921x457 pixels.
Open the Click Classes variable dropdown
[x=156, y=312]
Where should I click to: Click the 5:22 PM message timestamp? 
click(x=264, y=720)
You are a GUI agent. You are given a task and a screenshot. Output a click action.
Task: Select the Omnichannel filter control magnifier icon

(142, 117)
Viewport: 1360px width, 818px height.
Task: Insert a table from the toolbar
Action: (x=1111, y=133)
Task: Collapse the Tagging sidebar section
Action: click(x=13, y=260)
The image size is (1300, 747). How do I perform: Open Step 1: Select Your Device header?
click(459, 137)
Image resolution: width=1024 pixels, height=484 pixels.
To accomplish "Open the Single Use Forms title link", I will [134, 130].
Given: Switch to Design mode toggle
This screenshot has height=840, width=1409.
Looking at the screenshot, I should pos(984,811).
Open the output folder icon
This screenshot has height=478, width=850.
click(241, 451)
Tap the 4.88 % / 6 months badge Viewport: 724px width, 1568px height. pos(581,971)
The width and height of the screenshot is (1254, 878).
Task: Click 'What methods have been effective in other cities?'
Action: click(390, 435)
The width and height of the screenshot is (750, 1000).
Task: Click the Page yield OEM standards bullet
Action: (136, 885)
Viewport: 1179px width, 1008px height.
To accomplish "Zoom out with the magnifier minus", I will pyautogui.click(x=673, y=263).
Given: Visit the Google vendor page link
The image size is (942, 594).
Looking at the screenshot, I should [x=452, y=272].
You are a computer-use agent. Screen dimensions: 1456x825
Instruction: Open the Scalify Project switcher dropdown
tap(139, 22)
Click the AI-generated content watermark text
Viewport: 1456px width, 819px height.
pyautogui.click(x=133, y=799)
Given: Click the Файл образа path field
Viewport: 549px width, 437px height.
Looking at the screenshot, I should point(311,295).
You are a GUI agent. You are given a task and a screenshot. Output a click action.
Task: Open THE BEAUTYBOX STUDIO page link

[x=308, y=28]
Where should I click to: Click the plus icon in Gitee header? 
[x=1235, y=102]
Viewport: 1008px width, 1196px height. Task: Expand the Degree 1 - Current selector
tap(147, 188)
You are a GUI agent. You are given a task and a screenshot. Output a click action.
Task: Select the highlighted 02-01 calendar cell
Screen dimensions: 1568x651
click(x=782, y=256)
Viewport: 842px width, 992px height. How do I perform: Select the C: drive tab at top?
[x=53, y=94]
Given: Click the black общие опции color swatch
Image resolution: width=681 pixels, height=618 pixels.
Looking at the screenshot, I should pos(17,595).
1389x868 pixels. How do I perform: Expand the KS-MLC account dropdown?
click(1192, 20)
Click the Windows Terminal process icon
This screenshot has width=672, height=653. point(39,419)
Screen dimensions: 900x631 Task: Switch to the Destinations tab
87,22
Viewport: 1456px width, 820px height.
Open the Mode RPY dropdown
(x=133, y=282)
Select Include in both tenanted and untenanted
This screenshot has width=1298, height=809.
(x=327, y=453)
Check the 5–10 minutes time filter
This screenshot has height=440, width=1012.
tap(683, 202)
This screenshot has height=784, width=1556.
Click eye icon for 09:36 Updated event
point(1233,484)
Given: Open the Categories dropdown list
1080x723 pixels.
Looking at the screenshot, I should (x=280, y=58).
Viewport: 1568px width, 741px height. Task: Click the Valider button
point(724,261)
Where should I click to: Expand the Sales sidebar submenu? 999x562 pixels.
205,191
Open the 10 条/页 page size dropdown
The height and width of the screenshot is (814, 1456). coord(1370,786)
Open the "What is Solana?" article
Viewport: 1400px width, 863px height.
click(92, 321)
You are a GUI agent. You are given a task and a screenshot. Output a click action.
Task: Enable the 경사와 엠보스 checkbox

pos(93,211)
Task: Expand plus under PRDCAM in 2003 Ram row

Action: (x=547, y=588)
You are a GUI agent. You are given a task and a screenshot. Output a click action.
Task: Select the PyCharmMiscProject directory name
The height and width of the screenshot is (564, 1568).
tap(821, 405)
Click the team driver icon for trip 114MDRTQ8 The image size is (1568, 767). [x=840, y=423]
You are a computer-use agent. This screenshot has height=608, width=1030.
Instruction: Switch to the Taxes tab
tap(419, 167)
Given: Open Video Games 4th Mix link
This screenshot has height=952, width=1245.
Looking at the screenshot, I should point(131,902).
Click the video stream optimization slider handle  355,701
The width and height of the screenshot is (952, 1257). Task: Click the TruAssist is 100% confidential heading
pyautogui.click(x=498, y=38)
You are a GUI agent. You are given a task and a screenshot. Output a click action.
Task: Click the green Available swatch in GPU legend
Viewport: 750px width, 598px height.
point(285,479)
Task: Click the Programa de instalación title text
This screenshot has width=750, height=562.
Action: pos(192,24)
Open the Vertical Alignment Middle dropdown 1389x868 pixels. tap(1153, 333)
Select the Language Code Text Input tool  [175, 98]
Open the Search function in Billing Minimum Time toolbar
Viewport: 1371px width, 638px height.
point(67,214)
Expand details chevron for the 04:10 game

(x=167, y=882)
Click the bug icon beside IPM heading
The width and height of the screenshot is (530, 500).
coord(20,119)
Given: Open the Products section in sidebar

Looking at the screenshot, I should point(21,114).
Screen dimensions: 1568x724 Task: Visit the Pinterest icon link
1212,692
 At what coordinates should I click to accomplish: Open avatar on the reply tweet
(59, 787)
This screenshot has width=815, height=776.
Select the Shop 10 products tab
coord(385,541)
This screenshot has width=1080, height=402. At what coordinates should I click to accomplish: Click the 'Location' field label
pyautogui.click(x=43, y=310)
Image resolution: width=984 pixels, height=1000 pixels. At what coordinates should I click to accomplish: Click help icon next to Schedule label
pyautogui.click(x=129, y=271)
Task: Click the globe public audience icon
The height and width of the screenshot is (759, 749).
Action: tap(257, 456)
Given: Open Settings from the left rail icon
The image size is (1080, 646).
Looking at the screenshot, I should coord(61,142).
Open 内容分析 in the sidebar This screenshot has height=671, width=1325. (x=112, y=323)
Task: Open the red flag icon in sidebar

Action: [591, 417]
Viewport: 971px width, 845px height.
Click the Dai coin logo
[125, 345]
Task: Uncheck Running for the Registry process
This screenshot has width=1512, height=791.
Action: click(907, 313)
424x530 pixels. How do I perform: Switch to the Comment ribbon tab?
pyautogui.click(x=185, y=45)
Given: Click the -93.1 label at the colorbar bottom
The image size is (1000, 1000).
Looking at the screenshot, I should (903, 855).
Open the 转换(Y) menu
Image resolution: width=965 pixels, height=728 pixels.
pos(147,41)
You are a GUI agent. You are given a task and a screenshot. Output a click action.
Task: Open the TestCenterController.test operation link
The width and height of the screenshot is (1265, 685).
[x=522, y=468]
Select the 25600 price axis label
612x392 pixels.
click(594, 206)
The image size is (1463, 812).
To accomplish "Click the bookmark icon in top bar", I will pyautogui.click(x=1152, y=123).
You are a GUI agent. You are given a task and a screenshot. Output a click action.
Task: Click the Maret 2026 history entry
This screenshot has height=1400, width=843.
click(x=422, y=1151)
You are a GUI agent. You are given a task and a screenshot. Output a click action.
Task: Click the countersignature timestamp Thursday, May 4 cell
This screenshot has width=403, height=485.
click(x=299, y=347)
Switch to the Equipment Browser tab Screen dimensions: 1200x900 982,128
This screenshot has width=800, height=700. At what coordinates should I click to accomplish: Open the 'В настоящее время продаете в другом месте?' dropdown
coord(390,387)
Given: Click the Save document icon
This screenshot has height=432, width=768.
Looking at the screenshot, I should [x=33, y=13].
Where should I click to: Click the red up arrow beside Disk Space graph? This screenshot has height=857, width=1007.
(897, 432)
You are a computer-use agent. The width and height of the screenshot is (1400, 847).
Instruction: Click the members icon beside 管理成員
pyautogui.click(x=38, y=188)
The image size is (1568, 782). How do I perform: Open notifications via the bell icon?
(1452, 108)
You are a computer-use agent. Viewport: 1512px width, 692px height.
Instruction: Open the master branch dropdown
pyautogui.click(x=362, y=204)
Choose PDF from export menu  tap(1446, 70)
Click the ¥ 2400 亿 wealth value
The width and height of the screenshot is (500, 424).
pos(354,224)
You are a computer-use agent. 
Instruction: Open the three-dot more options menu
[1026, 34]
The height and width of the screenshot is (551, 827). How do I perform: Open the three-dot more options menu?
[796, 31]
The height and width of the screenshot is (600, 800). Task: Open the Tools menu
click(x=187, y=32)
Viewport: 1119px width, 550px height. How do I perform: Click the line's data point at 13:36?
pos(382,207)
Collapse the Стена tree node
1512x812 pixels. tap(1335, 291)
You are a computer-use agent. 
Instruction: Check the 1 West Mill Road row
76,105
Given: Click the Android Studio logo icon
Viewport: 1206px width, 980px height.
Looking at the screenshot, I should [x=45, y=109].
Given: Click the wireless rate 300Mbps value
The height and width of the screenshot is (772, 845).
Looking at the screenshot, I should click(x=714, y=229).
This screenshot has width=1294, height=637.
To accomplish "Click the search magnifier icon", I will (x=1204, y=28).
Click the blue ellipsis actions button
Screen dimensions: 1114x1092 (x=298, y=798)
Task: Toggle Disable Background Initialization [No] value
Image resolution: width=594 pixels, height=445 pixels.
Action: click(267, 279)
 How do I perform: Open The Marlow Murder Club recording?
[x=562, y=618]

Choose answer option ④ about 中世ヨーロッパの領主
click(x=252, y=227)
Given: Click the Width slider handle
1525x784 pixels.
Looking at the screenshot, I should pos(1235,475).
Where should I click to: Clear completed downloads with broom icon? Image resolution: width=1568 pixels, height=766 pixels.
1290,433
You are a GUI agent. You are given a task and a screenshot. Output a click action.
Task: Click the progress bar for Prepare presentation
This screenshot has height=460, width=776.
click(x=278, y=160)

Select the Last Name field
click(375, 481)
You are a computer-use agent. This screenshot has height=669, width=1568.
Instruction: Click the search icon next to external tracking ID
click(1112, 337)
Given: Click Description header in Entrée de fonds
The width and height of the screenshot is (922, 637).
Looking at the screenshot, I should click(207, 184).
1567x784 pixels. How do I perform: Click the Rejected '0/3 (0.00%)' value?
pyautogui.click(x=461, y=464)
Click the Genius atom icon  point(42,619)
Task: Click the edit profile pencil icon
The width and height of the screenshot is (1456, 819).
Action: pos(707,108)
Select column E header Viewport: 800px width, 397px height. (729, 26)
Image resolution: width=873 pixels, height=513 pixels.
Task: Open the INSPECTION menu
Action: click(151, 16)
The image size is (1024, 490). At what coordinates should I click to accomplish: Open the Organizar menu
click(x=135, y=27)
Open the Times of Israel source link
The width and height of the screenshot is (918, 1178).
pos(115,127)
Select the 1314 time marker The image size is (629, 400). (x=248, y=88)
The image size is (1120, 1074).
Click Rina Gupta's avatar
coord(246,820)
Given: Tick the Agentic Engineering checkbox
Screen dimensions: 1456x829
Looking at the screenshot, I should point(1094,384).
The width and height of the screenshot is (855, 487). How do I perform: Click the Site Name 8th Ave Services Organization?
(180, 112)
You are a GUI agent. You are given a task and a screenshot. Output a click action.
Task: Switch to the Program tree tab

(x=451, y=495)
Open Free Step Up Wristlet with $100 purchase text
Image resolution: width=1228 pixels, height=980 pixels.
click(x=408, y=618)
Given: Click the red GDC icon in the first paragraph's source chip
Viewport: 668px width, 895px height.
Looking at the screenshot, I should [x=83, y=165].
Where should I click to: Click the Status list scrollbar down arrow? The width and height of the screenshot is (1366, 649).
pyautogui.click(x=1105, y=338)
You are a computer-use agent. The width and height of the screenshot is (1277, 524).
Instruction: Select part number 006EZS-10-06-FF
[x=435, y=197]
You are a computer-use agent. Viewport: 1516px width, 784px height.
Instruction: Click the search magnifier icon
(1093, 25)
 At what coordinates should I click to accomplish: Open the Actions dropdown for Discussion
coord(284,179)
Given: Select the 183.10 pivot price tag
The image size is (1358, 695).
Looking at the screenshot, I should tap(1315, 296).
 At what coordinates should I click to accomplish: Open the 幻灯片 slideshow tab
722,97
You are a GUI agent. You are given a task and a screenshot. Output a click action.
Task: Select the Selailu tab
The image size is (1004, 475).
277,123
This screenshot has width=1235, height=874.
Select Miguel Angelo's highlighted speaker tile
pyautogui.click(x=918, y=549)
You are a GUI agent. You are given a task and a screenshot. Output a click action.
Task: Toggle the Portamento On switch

→ Goal:
Report each line of the records above that contains the string "list", copying every such line in full.

→ Output of the exercise:
Given: Open the Categories dropdown list
Where should I click to: Click the Status list scrollbar down arrow? The width and height of the screenshot is (1366, 649).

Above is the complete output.